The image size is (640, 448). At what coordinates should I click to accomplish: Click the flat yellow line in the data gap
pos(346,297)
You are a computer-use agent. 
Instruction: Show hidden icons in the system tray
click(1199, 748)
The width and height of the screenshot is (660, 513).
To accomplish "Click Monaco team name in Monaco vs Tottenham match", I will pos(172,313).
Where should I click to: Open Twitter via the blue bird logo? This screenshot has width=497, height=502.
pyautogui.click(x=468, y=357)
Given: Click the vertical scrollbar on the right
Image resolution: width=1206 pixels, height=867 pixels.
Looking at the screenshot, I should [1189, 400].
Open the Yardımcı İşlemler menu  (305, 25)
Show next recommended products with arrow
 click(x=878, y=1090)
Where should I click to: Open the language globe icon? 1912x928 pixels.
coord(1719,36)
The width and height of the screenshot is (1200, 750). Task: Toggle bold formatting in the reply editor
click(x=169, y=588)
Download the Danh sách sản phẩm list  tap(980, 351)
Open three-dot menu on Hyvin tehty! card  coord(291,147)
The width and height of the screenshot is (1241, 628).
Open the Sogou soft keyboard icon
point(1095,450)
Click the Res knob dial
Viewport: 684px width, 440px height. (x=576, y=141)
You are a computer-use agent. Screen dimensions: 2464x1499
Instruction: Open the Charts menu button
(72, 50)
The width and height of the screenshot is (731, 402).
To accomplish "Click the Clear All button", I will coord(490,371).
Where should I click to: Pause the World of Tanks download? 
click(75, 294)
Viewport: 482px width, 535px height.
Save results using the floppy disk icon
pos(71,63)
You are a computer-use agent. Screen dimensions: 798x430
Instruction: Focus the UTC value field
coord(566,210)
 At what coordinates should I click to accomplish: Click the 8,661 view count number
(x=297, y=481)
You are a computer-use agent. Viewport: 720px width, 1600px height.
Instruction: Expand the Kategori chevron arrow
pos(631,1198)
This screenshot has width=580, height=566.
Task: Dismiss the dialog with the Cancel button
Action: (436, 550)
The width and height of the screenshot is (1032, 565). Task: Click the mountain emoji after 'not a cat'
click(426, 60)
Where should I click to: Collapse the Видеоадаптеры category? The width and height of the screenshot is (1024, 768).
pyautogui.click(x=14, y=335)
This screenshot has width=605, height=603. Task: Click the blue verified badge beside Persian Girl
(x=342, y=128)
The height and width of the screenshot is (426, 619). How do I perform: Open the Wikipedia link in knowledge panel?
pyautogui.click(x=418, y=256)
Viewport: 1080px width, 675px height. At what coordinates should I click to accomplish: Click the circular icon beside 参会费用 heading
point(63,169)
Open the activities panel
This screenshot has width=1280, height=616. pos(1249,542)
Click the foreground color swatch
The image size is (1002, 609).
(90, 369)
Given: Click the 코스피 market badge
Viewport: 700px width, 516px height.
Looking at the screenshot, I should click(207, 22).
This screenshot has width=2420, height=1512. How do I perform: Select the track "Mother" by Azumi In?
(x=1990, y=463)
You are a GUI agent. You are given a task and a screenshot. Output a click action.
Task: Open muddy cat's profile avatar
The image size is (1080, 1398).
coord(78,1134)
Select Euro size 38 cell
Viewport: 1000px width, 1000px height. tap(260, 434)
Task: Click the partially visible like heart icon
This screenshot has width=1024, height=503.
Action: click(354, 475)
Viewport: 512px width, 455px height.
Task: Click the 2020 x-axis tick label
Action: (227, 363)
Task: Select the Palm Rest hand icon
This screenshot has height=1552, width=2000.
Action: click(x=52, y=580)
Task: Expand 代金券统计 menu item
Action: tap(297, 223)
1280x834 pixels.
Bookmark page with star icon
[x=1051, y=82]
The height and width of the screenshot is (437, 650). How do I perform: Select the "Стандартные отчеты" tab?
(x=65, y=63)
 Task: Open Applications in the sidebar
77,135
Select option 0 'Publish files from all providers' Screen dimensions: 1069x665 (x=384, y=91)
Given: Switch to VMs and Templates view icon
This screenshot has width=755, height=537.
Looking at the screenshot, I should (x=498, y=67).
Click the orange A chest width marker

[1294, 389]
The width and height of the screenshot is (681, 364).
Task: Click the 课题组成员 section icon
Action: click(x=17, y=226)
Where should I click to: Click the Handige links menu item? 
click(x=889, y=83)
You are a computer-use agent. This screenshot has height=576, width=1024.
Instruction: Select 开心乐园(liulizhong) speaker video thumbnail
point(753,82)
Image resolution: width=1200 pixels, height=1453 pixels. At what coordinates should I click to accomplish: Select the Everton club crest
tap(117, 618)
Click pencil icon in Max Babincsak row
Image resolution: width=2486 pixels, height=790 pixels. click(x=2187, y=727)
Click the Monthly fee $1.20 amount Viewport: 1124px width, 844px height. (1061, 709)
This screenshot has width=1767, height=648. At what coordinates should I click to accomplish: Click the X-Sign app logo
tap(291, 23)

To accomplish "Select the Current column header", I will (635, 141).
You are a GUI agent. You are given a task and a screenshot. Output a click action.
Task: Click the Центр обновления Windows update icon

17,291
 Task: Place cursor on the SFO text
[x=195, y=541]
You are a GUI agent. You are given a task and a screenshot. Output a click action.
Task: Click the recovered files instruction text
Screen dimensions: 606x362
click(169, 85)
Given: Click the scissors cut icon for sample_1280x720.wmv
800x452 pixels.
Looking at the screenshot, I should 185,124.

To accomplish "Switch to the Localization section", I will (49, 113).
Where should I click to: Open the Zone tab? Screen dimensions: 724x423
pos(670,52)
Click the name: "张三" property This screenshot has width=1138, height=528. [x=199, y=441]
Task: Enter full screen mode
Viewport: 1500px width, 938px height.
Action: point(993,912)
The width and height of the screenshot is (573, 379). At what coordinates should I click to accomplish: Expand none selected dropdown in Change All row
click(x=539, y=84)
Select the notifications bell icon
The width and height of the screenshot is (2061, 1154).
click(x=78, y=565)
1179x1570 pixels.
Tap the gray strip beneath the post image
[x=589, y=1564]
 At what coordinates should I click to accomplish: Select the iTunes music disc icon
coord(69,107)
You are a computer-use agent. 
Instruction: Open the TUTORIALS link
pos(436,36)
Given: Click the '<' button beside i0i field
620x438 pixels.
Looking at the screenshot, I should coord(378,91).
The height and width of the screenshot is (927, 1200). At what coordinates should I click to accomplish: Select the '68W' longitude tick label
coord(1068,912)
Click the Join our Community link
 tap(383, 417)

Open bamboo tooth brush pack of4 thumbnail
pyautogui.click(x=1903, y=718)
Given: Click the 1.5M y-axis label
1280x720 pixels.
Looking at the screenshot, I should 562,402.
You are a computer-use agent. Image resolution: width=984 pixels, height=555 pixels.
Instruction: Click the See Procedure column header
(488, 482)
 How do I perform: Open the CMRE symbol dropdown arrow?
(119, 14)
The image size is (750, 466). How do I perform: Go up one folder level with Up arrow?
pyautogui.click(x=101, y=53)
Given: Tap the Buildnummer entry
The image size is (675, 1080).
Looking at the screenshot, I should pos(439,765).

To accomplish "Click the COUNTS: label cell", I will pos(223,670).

##############################

DIRECTIVE - Please print all of the records above again, word for word, in their original order.

SOLUTION TO THIS EXERCISE -
The image size is (640, 448). At what coordinates should I click to accomplish: Click the flat yellow line in the data gap
pos(346,297)
You are a computer-use agent. 
Instruction: Show hidden icons in the system tray
click(1199, 748)
The width and height of the screenshot is (660, 513).
To accomplish "Click Monaco team name in Monaco vs Tottenham match", I will pos(172,313).
Where should I click to: Open Twitter via the blue bird logo? This screenshot has width=497, height=502.
pyautogui.click(x=468, y=357)
Given: Click the vertical scrollbar on the right
Image resolution: width=1206 pixels, height=867 pixels.
Looking at the screenshot, I should [1189, 400].
Open the Yardımcı İşlemler menu  (305, 25)
Show next recommended products with arrow
 click(x=878, y=1090)
Where should I click to: Open the language globe icon? 1912x928 pixels.
coord(1719,36)
The width and height of the screenshot is (1200, 750). Task: Toggle bold formatting in the reply editor
click(x=169, y=588)
Download the Danh sách sản phẩm list  tap(980, 351)
Open three-dot menu on Hyvin tehty! card  coord(291,147)
The width and height of the screenshot is (1241, 628).
Open the Sogou soft keyboard icon
point(1095,450)
Click the Res knob dial
Viewport: 684px width, 440px height. (x=576, y=141)
You are a computer-use agent. Screen dimensions: 2464x1499
Instruction: Open the Charts menu button
(72, 50)
The width and height of the screenshot is (731, 402).
To accomplish "Click the Clear All button", I will coord(490,371).
Where should I click to: Pause the World of Tanks download? 
click(75, 294)
Viewport: 482px width, 535px height.
Save results using the floppy disk icon
pos(71,63)
You are a computer-use agent. Screen dimensions: 798x430
Instruction: Focus the UTC value field
coord(566,210)
 At what coordinates should I click to accomplish: Click the 8,661 view count number
(x=297, y=481)
You are a computer-use agent. Viewport: 720px width, 1600px height.
Instruction: Expand the Kategori chevron arrow
pos(631,1198)
This screenshot has width=580, height=566.
Task: Dismiss the dialog with the Cancel button
Action: (436, 550)
The width and height of the screenshot is (1032, 565). Task: Click the mountain emoji after 'not a cat'
click(426, 60)
Where should I click to: Collapse the Видеоадаптеры category? The width and height of the screenshot is (1024, 768).
pyautogui.click(x=14, y=335)
This screenshot has width=605, height=603. Task: Click the blue verified badge beside Persian Girl
(x=342, y=128)
The height and width of the screenshot is (426, 619). How do I perform: Open the Wikipedia link in knowledge panel?
pyautogui.click(x=418, y=256)
Viewport: 1080px width, 675px height. At what coordinates should I click to accomplish: Click the circular icon beside 参会费用 heading
point(63,169)
Open the activities panel
This screenshot has width=1280, height=616. pos(1249,542)
Click the foreground color swatch
The image size is (1002, 609).
(90, 369)
Given: Click the 코스피 market badge
Viewport: 700px width, 516px height.
Looking at the screenshot, I should click(207, 22).
This screenshot has width=2420, height=1512. How do I perform: Select the track "Mother" by Azumi In?
(x=1990, y=463)
You are a GUI agent. You are given a task and a screenshot. Output a click action.
Task: Open muddy cat's profile avatar
The image size is (1080, 1398).
coord(78,1134)
Select Euro size 38 cell
Viewport: 1000px width, 1000px height. tap(260, 434)
Task: Click the partially visible like heart icon
This screenshot has width=1024, height=503.
Action: click(354, 475)
Viewport: 512px width, 455px height.
Task: Click the 2020 x-axis tick label
Action: (227, 363)
Task: Select the Palm Rest hand icon
This screenshot has height=1552, width=2000.
Action: click(x=52, y=580)
Task: Expand 代金券统计 menu item
Action: tap(297, 223)
1280x834 pixels.
Bookmark page with star icon
[x=1051, y=82]
The height and width of the screenshot is (437, 650). How do I perform: Select the "Стандартные отчеты" tab?
(x=65, y=63)
 Task: Open Applications in the sidebar
77,135
Select option 0 'Publish files from all providers' Screen dimensions: 1069x665 (x=384, y=91)
Given: Switch to VMs and Templates view icon
This screenshot has width=755, height=537.
Looking at the screenshot, I should (x=498, y=67).
Click the orange A chest width marker

[1294, 389]
The width and height of the screenshot is (681, 364).
Task: Click the 课题组成员 section icon
Action: click(x=17, y=226)
Where should I click to: Click the Handige links menu item? 
click(x=889, y=83)
You are a computer-use agent. This screenshot has height=576, width=1024.
Instruction: Select 开心乐园(liulizhong) speaker video thumbnail
point(753,82)
Image resolution: width=1200 pixels, height=1453 pixels. At what coordinates should I click to accomplish: Select the Everton club crest
tap(117, 618)
Click pencil icon in Max Babincsak row
Image resolution: width=2486 pixels, height=790 pixels. click(x=2187, y=727)
Click the Monthly fee $1.20 amount Viewport: 1124px width, 844px height. (1061, 709)
This screenshot has width=1767, height=648. At what coordinates should I click to accomplish: Click the X-Sign app logo
tap(291, 23)

To accomplish "Select the Current column header", I will (635, 141).
You are a GUI agent. You are given a task and a screenshot. Output a click action.
Task: Click the Центр обновления Windows update icon

17,291
 Task: Place cursor on the SFO text
[x=195, y=541]
You are a GUI agent. You are given a task and a screenshot. Output a click action.
Task: Click the recovered files instruction text
Screen dimensions: 606x362
click(169, 85)
Given: Click the scissors cut icon for sample_1280x720.wmv
800x452 pixels.
Looking at the screenshot, I should 185,124.

To accomplish "Switch to the Localization section", I will (49, 113).
Where should I click to: Open the Zone tab? Screen dimensions: 724x423
pos(670,52)
Click the name: "张三" property This screenshot has width=1138, height=528. [x=199, y=441]
Task: Enter full screen mode
Viewport: 1500px width, 938px height.
Action: point(993,912)
The width and height of the screenshot is (573, 379). At what coordinates should I click to accomplish: Expand none selected dropdown in Change All row
click(x=539, y=84)
Select the notifications bell icon
The width and height of the screenshot is (2061, 1154).
click(x=78, y=565)
1179x1570 pixels.
Tap the gray strip beneath the post image
[x=589, y=1564]
 At what coordinates should I click to accomplish: Select the iTunes music disc icon
coord(69,107)
You are a computer-use agent. 
Instruction: Open the TUTORIALS link
pos(436,36)
Given: Click the '<' button beside i0i field
620x438 pixels.
Looking at the screenshot, I should coord(378,91).
The height and width of the screenshot is (927, 1200). At what coordinates should I click to accomplish: Select the '68W' longitude tick label
coord(1068,912)
Click the Join our Community link
 tap(383, 417)

Open bamboo tooth brush pack of4 thumbnail
pyautogui.click(x=1903, y=718)
Given: Click the 1.5M y-axis label
1280x720 pixels.
Looking at the screenshot, I should 562,402.
You are a computer-use agent. Image resolution: width=984 pixels, height=555 pixels.
Instruction: Click the See Procedure column header
(488, 482)
 How do I perform: Open the CMRE symbol dropdown arrow?
(119, 14)
The image size is (750, 466). How do I perform: Go up one folder level with Up arrow?
pyautogui.click(x=101, y=53)
Given: Tap the Buildnummer entry
The image size is (675, 1080).
Looking at the screenshot, I should pos(439,765).

To accomplish "Click the COUNTS: label cell", I will pos(223,670).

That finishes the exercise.